Tanaman dalam pot banyak yang mengering dan mati. Kotoran tebal menghiasi jendela, lantai, pintu dan dindingnya, adapun jaring laba-laba di setiap sudut rumah ini.
Hazard masuk ke dalam melalui jendela kamar walikota yang tertutup gorden. Dirinya disuguhkan kerangka orang dewasa lagi. Sudah jelas, itu kerangka dari jasadnya Tuan Walikota.
Segera, Hazard terduduk di samping kerangka. Sepertinya Tuan Walikota dihabisi saat masih tidur, sungguh malang. Terdengar napas panjang darinya, menatap kerangka itu cukup lama.
Namun, tak disangka seekor ular hitam menyambar lehernya. Hazard tercengang. Dia langsung bangkit dan melempar syal beserta ularnya.

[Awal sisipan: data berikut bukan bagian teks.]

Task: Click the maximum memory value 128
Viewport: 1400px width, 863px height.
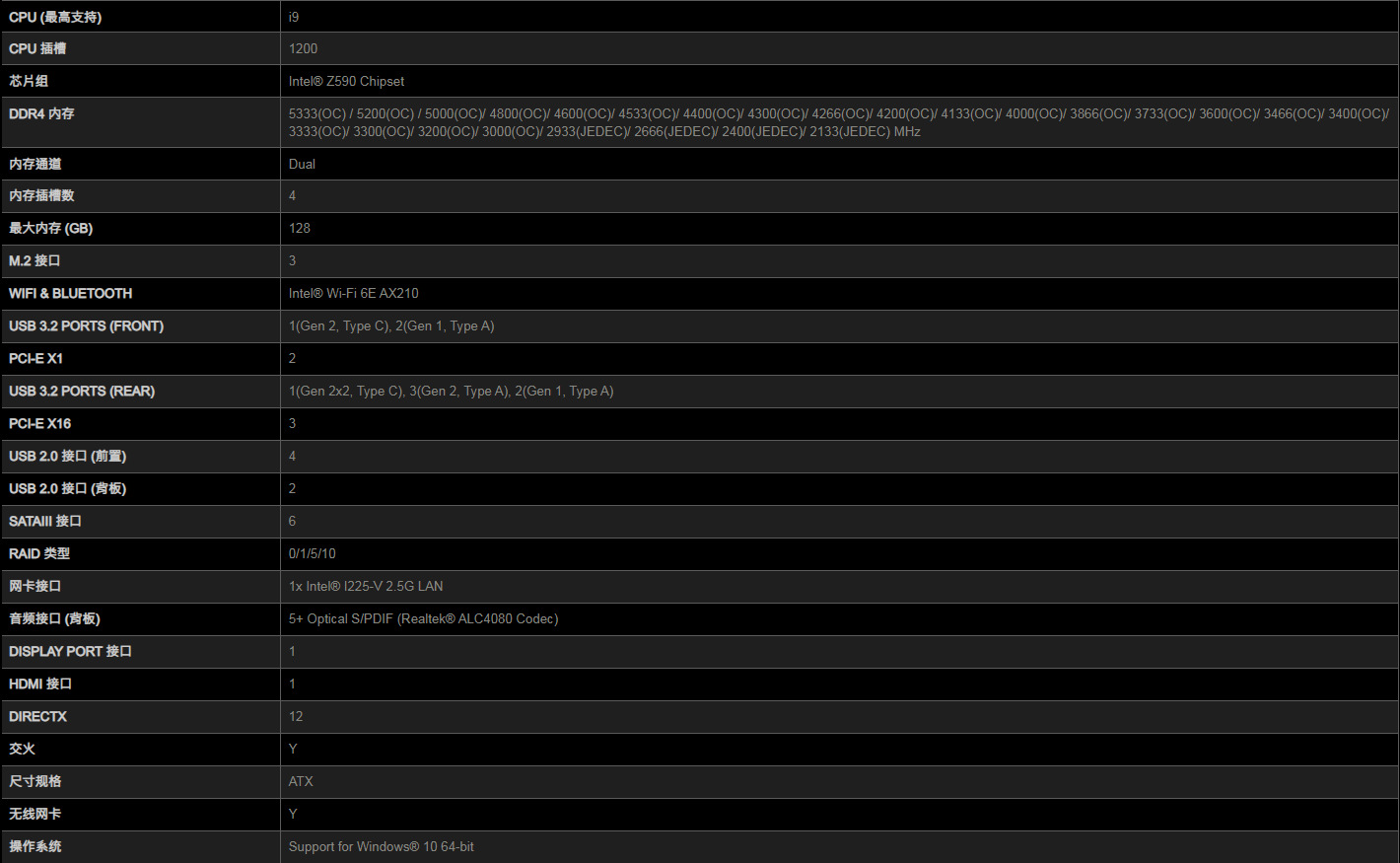Action: [300, 228]
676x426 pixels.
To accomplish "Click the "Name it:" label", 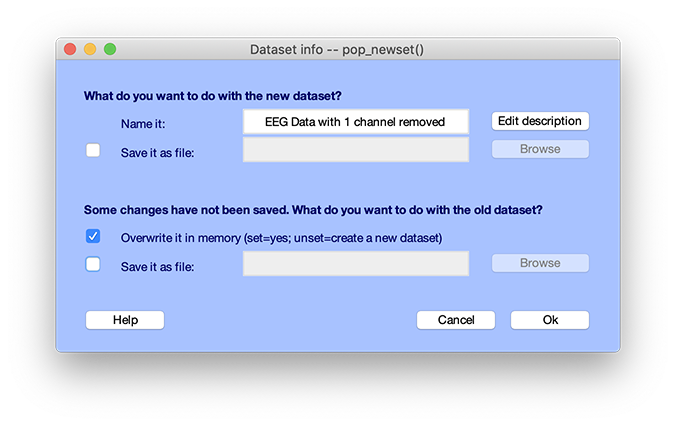I will pos(142,123).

"Akh! Sialan!" rancaunya dengan pandangan tertuju pada tengkorak bagian mata dari jasad tersebut. Ketika mengalihkan pandangan, ular itu sudah hilang, meninggalkan asap hitam.
Syal tersebut tak lagi dipakai, bahkan ketebalannya tidak mampu menghalau taring ular hitam aneh itu. Bekas gigitan menimbulkan rasa terbakar, membuat Hazard otomatis memegangi tengkuknya.
Dari bawah, ada kebisingan orang mengobrol dan suara tapal kuda yang berkelotak. Hazard segera bersembunyi di balik jendela kamar. Mengintip orang-orang itu dari sudut jendela.
"Sudah 5 bulan, Yang Mulia kenapa tidak menyerah saja? Lagi pula si pembunuh sudah tak terlihat," ucap seorang pengawal bertubuh kurus dengan jambang di sekitar wajahnya.
"Tidak ada salahnya berjaga di sini. Assassin itu bisa langsung kita tangkap kalau terlihat," balas seorang pengawal dengan tubuh agak gemuk dan rambut ikal.
Mereka berdua sedang berpatroli memakai kuda coklat gelap. Seluruh tubuh mereka dipenuhi tameng besi.
"Lebih baik tunggu mereka pergi. Setelah itu—"
"Kau akan mati akibat bisa ular yang terus menyebar," potong seseorang menerobos masuk ke dalam kamar, "mau kubantu?" tawarnya. Dia wanita dengan masker hitam dan rambut yang di untai seperti rantai.